— Помню.

— Сама понимаешь, что со мной было, когда я увидел эту картину.

— Какую?

— Такую, знаешь, в витрине, на Бонд-стрит. Вылитая Женевьева.

— Портрет?

— Ну что ты! Просто картина, какой-то француз написал. Я решил купить.

— А к ней прилагался билет в Бландинг?

— Не шути этим, пожалуйста.

— Я не шучу. Я не понимаю, при чем тут замок.

— Это все герцог.

— Какой еще герцог?

— Он говорит, Данстаблский.

Ванесса воздела руки к небу. Уилбур всегда все путал, но это уж Бог знает что!

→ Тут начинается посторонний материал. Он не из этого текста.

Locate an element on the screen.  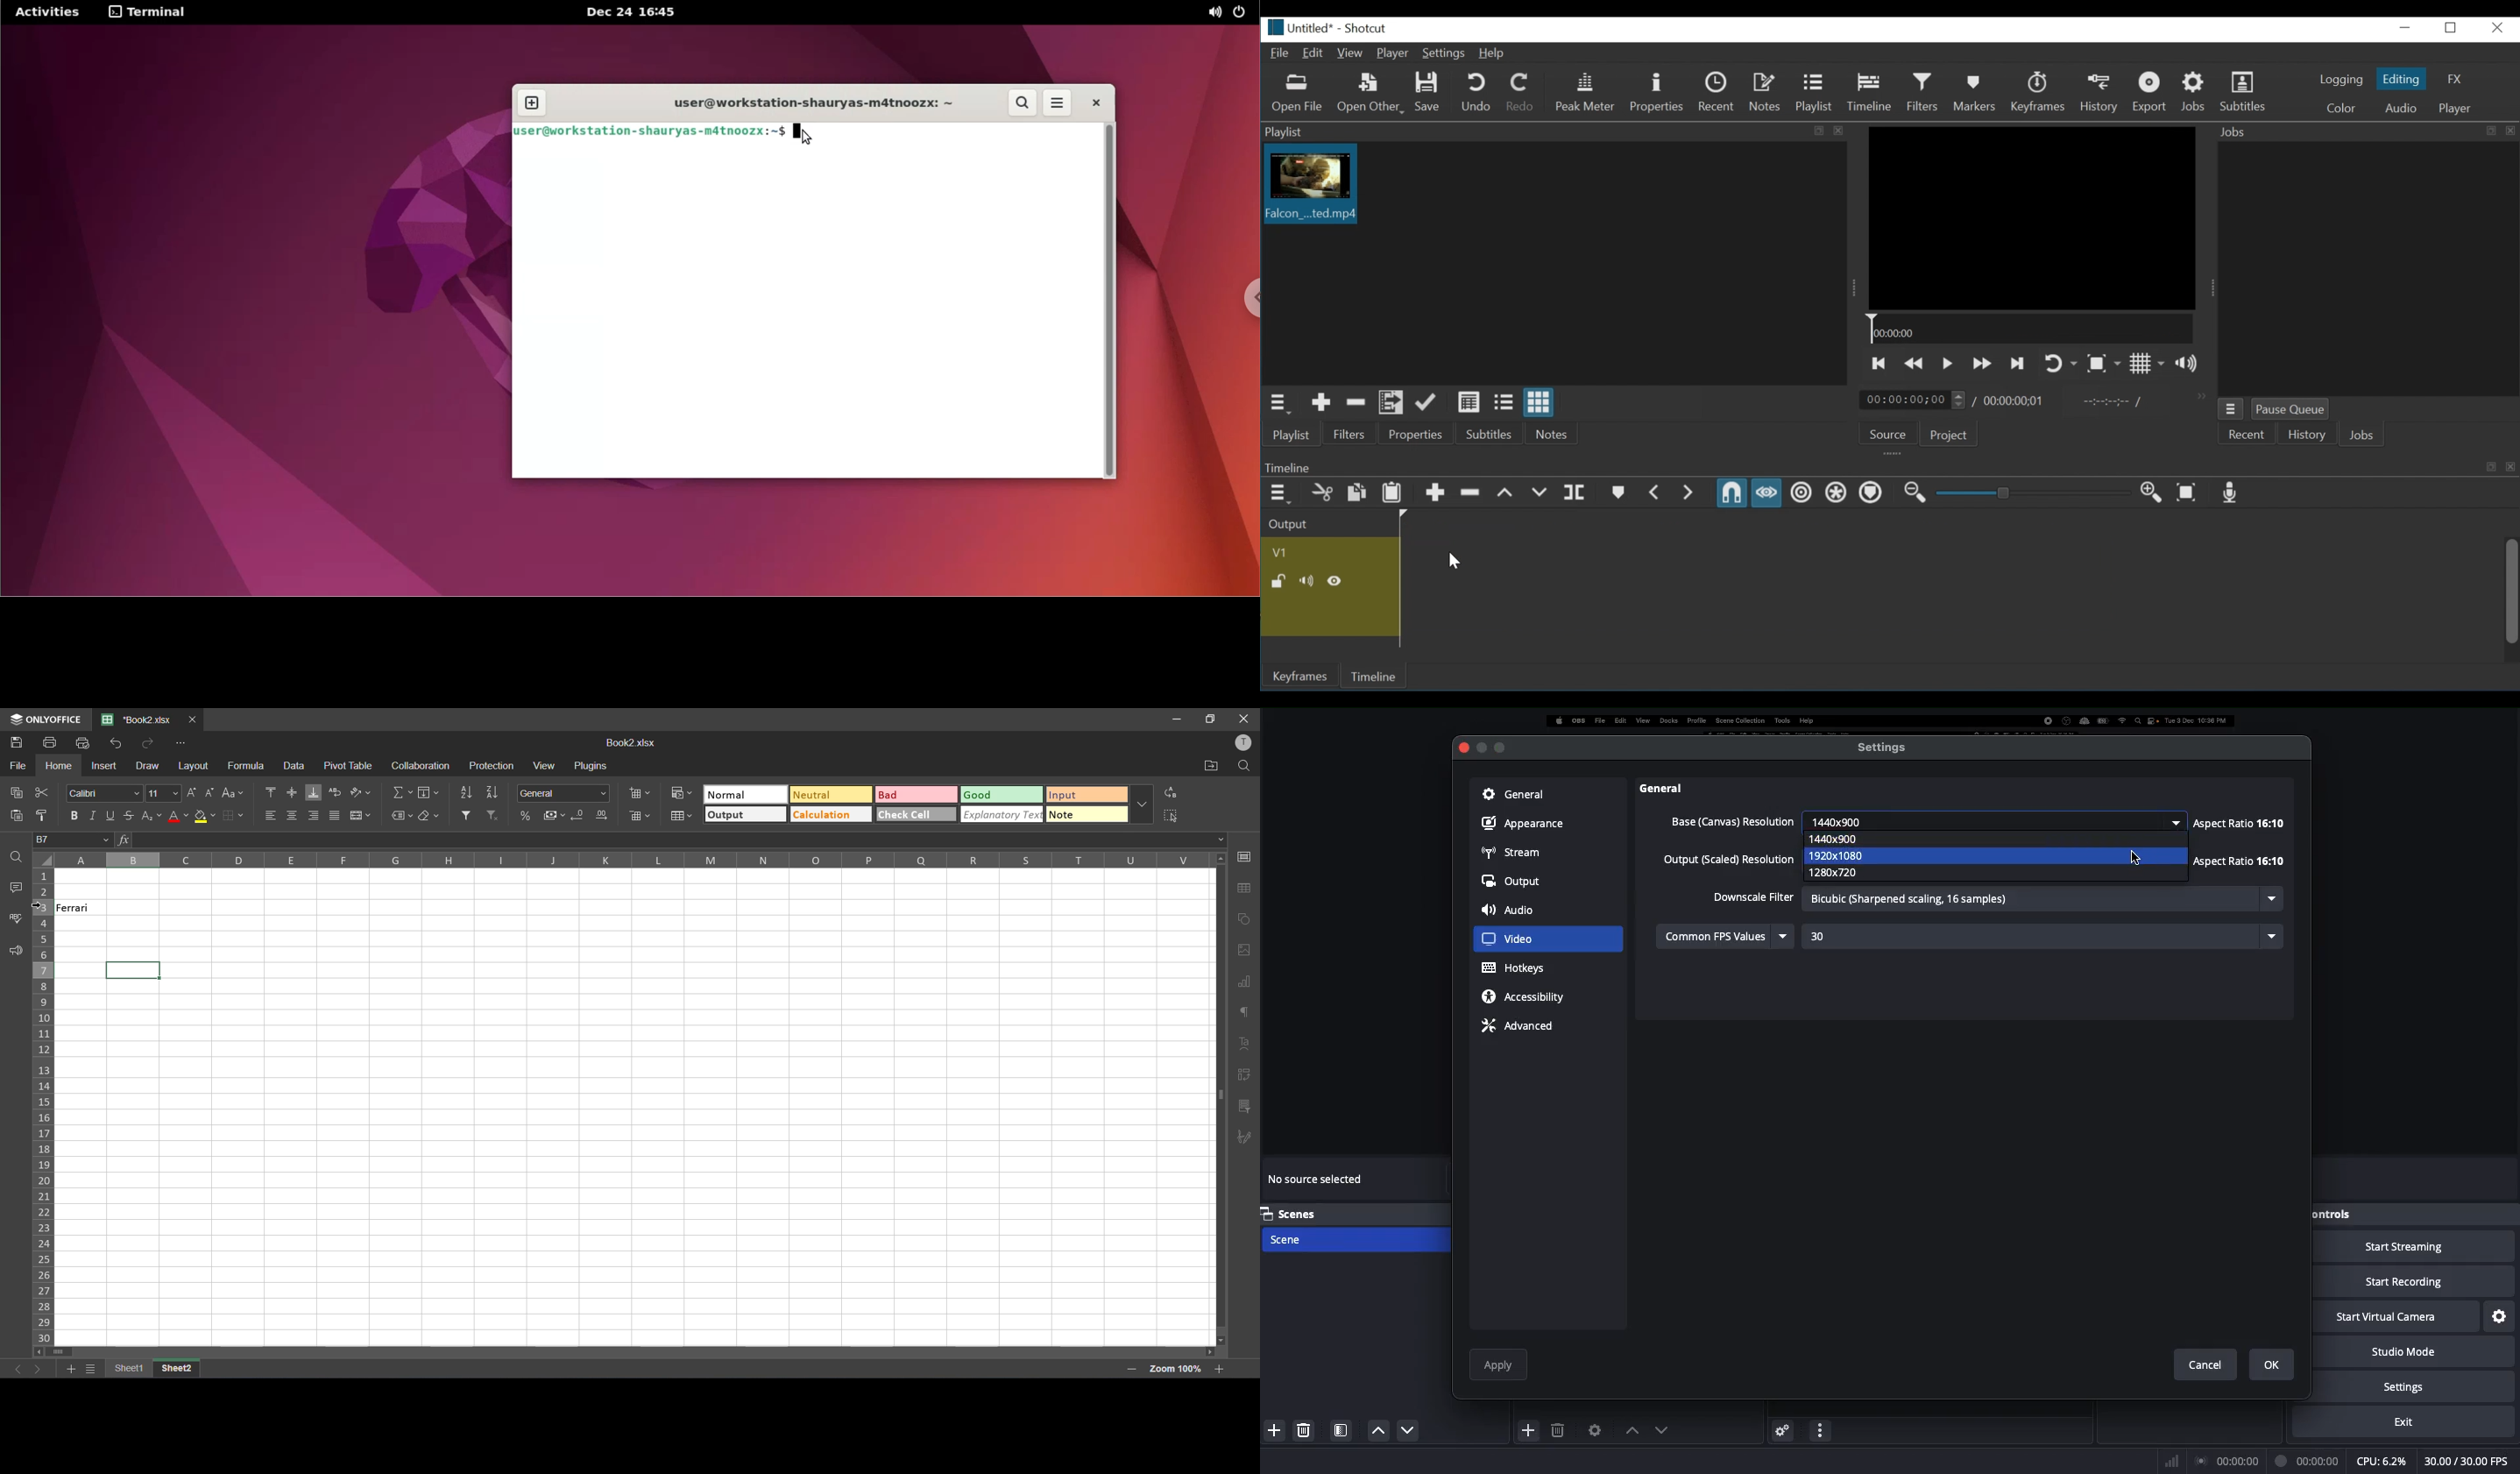
Cursor is located at coordinates (2136, 859).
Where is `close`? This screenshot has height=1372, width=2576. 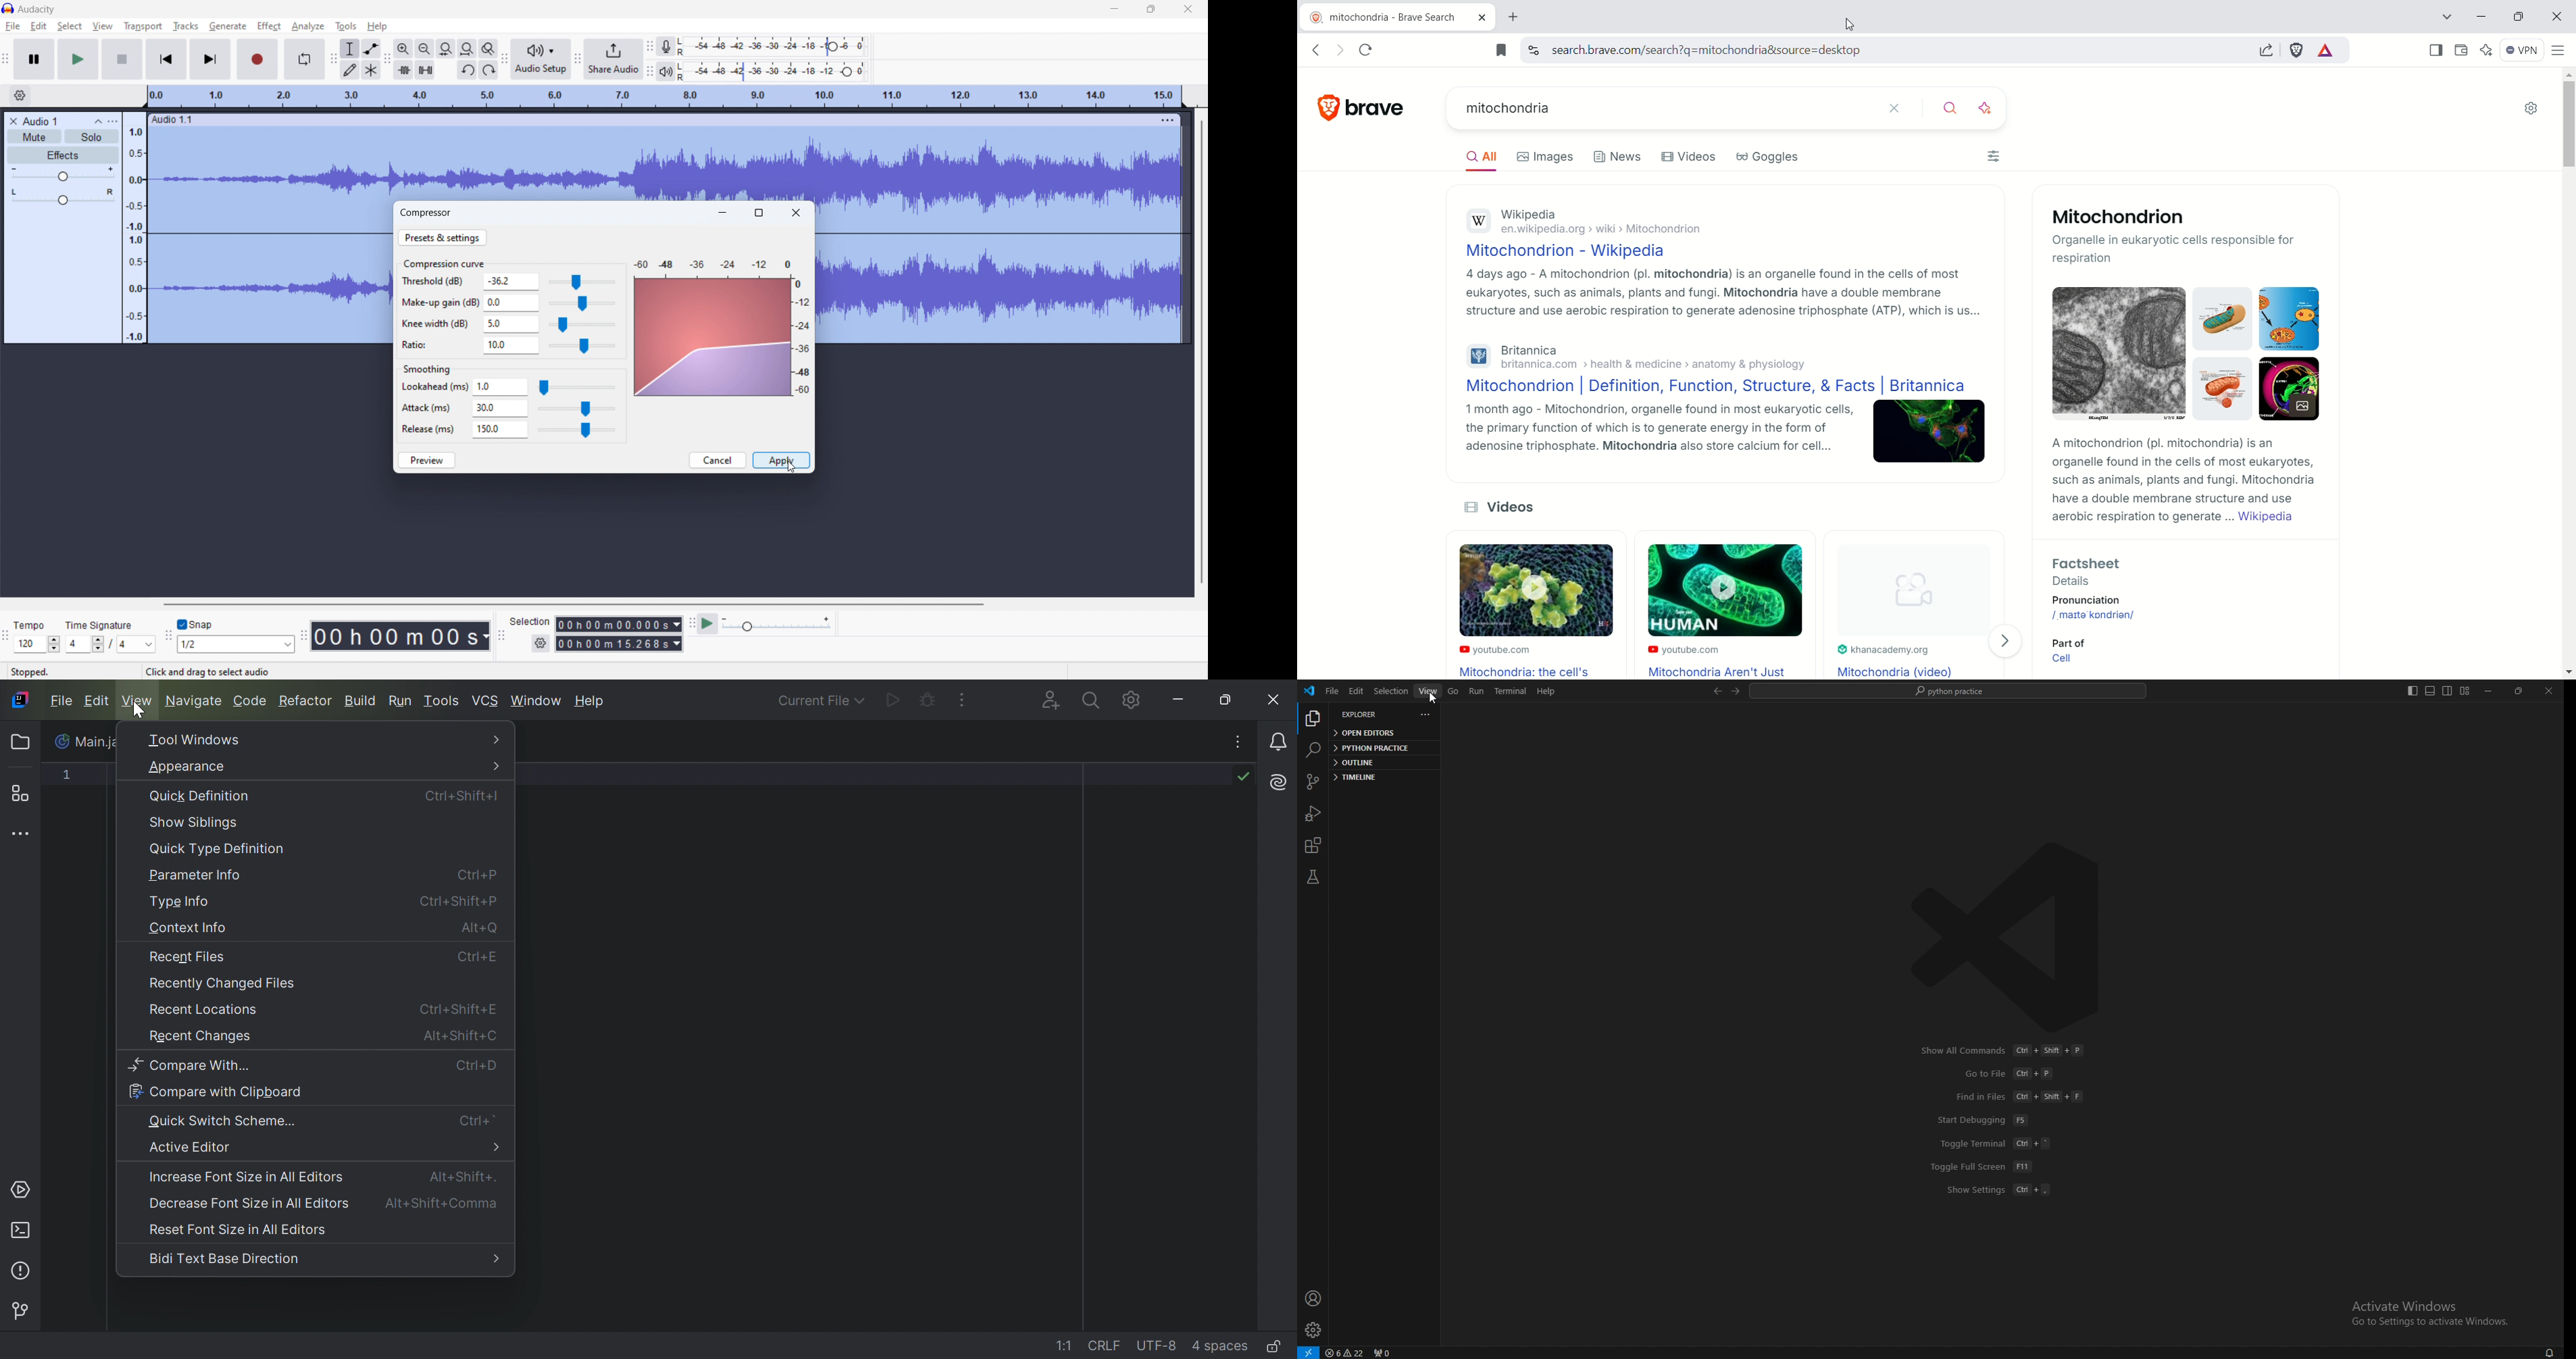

— Не понимаю, — сказала она. — Хорошо, ты купил картину. При чем тут замок?

Уилбур пригорюнился. То, что было дальше, терзало его, как хищная птица.

— Да не купил я, в том-то и дело. Я пошел перекусить в один клуб, у меня гостевая карточка, и ко мне подсел этот герцог. Поговорили об ихнем правительстве, выпили, то-се, и я сам не заметил, как ему все рассказал.

— А он побежал, купил картину и хочет тебе перепродать? Уилбур онемел от удивления.

— Как ты догадалась? — проговорил он, благоговейно глядя на ясновидящую.

— Я знаю твоего герцога. Жмот, каких мало. Наверное, эта самая картина висит в портретной галерее.

— Это верно, — согласился Траут. — Именно — жмот. Да, влип я здорово.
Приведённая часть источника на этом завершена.